> _TASK GOAL_: In the passage on Alex's treatment, what does Branom tell Alex the treatment consists of?

> _EXCERPT TO READ_:
+-------+

That night, Alex dreams he’s leading a gang rape, but
just as the situation reaches its climax, Alex becomes paralyzed
with sickness and all the other rapists laugh at him. Alex then
wakes up feeling so sick that he climbs out of bed to vomit in the
bathroom. He finds his door locked and his window barred, preventing
escape. The nausea eventually subsides by itself, leaving Alex trembling
and afraid to go back to sleep.
Analysis
Though Alex could never have been prepared for what he
undergoes in the screening room, we may find his naiveté surprising.
Alex takes it to heart when Branom tells him that the treatment
consists merely of watching “special films,” thinking Branom a goodhearted
fool for believing that something as innocuous as a movie could
change such a fundamental part of him. Even after Alex’s first session
of aversive therapy, he continues to trust the smiling and benevolent-seeming
Branom. Alex may not believe Branom when he assures Alex that his
new, physical response to violence represents the reactions of a
normal human being, but he repeatedly fails to make the connection
between the supposed vitamin needles and his profound sickness.
In the face of mounting evidence to the contrary, Alex
remains steadfastly convinced that he’s managed to resist the treatment. Alex
can maintain that naiveté because he and Branom have fundamentally
different perceptions of what human beings are. Alex regards himself
as a unique being, with his bodily functions (such as the ability
to feel nausea) being part of the totality of who he is. Branom,
however, sees only a nonspecific set of sensors that respond to stimuli.
In other words, Branom sees Alex as a mechanical entity, as predictable
as clockwork and incapable of real choice. As long as Branom can
control the stimulus, he can control Alex’s response. Alex can’t
fathom this concept, which is why he becomes so confused when Branom
seems to know when he’s feeling better, and when Branom anticipates
his momentary relapse, which occurs when Alex takes a swing at the
Discharge Officer.

+-------+

> _GIVEN INFORMATION_:
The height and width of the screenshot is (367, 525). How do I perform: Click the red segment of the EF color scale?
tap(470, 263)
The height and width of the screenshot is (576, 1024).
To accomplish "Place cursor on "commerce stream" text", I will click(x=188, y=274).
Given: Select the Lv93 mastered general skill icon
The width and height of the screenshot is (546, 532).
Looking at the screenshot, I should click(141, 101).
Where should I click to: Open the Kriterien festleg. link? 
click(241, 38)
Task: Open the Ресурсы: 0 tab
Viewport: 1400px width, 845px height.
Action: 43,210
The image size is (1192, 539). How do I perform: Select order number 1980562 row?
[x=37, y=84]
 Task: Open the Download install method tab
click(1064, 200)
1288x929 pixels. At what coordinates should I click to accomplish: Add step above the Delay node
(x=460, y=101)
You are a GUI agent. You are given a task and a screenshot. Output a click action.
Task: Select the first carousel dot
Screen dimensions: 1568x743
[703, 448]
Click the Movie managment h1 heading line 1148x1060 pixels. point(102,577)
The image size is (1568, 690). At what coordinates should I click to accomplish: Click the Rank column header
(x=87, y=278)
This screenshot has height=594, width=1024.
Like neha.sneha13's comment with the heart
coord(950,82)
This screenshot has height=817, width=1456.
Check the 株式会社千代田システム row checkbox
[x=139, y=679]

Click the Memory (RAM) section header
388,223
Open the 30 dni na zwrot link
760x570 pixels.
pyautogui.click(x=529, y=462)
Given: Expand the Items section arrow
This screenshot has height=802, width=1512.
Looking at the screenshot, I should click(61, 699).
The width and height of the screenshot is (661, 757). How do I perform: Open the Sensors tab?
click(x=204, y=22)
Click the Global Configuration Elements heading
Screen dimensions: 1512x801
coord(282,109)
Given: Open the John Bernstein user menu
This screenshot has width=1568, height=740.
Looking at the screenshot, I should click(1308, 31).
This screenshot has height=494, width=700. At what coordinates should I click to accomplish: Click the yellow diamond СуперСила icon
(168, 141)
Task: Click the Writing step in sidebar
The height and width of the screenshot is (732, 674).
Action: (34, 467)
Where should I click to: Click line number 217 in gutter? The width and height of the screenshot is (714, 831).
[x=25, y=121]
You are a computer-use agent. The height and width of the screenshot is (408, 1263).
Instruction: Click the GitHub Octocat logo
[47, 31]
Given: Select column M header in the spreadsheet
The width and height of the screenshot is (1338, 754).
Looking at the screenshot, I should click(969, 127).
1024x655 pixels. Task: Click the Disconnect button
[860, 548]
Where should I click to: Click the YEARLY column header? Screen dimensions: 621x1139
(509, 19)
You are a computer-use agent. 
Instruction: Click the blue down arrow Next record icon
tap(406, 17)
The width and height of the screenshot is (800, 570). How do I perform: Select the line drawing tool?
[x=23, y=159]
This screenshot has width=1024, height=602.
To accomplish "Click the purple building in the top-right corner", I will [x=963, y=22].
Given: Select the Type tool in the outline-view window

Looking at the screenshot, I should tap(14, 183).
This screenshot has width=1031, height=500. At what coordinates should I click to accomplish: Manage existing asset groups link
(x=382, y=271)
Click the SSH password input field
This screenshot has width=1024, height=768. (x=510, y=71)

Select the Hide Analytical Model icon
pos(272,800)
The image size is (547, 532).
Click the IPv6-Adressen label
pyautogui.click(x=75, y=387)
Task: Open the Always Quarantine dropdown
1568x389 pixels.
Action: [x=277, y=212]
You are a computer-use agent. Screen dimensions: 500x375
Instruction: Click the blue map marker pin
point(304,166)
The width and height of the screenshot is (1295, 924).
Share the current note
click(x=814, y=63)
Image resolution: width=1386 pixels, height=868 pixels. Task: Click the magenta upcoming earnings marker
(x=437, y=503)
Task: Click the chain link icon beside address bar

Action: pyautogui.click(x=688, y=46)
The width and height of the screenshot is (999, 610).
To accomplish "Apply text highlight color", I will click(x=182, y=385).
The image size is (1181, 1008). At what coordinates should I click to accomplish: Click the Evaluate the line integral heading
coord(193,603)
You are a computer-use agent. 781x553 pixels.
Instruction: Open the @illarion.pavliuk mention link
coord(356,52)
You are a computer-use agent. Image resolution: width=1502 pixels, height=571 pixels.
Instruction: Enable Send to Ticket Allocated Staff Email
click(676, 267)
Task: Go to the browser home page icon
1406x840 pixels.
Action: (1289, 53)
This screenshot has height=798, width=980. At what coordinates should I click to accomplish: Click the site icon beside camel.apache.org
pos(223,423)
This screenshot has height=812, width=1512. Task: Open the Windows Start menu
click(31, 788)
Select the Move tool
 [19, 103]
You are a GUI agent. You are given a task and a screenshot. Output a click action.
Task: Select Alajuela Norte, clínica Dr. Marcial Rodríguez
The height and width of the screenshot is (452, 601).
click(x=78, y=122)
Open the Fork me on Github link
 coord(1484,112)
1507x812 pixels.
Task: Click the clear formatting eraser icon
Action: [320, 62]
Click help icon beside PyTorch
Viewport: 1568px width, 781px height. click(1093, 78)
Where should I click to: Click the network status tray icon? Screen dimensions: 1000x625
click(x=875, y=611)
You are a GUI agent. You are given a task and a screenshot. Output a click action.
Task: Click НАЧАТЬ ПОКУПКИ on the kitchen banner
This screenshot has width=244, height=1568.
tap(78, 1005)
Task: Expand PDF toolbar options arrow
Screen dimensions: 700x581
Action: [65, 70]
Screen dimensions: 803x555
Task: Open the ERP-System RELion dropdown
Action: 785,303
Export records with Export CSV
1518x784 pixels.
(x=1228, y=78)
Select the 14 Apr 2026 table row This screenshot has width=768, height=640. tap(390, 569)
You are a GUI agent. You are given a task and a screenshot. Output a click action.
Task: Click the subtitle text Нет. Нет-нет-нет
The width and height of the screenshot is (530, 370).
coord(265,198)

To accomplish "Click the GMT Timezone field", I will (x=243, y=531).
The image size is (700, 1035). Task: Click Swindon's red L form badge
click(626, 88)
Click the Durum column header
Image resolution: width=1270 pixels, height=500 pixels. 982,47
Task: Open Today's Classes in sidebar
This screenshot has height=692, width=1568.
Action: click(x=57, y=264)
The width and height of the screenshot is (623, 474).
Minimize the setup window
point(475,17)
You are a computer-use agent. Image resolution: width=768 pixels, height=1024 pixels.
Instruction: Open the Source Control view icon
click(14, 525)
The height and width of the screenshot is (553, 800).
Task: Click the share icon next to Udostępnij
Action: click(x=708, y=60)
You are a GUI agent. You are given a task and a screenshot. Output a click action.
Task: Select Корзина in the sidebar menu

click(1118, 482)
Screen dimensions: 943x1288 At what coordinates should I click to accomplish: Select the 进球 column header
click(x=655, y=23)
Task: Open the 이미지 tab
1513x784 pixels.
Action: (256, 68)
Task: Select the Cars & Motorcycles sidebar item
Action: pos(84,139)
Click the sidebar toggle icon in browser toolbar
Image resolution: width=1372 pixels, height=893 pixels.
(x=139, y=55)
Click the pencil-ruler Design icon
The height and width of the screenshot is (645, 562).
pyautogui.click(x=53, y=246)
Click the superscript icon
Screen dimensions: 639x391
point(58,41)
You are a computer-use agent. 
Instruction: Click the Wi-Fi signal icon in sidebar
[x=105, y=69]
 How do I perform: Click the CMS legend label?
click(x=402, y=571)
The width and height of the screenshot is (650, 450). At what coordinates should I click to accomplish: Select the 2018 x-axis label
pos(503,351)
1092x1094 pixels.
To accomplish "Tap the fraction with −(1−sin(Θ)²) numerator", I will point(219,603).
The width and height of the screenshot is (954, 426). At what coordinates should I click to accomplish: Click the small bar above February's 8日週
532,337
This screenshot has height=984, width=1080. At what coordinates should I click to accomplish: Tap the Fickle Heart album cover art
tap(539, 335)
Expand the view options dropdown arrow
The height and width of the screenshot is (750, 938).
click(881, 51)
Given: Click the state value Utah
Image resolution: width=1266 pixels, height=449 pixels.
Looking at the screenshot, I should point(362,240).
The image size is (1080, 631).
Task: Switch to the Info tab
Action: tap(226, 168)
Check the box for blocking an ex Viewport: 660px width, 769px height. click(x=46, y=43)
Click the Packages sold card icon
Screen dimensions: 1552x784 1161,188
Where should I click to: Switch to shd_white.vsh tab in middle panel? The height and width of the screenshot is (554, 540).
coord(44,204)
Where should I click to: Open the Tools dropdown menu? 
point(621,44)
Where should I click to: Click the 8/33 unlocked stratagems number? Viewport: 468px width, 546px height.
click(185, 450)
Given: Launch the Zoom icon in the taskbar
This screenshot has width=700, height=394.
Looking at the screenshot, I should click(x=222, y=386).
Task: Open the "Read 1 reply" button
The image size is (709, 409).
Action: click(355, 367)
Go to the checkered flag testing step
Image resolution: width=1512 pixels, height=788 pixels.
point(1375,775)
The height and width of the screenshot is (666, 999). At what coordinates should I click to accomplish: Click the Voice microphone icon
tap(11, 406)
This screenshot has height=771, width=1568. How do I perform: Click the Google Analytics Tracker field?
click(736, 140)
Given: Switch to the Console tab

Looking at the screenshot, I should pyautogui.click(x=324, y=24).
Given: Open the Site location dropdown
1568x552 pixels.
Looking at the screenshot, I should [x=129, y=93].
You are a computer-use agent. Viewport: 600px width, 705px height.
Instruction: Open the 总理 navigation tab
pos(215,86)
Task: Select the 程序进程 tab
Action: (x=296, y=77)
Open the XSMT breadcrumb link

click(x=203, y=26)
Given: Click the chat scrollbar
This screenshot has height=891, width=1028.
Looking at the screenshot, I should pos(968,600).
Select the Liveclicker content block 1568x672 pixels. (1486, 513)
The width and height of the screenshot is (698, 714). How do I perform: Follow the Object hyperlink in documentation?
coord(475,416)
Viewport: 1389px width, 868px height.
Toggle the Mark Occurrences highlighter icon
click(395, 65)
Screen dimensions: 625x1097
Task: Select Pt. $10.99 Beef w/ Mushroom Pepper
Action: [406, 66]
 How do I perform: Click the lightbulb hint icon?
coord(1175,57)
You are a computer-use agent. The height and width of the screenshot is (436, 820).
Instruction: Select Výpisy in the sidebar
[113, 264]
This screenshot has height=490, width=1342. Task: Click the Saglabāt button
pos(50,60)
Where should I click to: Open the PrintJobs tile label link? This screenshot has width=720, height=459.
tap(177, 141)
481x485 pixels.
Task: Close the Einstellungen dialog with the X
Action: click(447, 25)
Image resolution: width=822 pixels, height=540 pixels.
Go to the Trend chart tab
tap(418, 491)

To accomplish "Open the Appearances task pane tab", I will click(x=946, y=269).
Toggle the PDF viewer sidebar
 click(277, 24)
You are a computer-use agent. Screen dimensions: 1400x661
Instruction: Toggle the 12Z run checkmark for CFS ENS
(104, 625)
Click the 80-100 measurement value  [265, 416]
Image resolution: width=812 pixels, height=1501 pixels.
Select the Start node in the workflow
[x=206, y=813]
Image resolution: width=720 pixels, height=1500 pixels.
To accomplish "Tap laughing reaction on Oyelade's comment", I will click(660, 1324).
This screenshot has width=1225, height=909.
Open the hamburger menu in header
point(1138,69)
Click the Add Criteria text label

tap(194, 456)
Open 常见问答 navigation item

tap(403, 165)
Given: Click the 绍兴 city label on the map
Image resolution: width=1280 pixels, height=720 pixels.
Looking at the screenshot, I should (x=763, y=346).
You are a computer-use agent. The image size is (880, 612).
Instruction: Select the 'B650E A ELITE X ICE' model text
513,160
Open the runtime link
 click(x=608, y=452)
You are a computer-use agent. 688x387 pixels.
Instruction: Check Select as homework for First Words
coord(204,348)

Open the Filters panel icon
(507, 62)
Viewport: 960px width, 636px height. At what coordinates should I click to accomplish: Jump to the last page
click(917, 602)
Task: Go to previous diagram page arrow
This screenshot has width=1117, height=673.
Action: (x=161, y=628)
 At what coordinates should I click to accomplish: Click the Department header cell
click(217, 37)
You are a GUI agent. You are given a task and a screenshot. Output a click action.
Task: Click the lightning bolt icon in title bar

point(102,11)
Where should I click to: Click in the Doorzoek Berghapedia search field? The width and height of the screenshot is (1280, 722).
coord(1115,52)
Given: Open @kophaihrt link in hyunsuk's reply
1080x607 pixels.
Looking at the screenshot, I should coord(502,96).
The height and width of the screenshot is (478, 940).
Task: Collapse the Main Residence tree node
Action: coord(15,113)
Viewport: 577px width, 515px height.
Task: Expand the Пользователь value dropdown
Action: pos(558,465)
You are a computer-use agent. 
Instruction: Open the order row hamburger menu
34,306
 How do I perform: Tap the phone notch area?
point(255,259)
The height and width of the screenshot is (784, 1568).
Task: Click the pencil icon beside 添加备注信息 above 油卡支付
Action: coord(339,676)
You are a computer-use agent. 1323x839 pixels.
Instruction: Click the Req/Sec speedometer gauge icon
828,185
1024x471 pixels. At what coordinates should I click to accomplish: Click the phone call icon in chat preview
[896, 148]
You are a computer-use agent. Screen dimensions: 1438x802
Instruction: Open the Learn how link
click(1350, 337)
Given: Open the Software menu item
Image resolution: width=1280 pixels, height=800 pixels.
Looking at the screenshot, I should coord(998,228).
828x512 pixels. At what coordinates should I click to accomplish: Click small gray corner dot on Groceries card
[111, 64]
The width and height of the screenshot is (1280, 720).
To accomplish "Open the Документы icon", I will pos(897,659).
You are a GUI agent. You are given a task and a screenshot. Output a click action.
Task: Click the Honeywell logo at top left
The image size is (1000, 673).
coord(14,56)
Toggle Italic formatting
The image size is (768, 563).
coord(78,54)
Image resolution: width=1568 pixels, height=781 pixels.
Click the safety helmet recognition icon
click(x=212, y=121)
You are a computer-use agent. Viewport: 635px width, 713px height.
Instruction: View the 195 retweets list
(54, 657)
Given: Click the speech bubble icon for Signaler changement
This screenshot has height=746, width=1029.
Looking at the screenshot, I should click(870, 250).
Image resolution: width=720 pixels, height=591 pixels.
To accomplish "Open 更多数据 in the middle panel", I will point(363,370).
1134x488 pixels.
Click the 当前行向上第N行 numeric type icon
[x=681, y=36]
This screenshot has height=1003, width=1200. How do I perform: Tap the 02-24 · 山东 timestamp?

+-------+

> _TASK OUTPUT_: Merely watching "special films."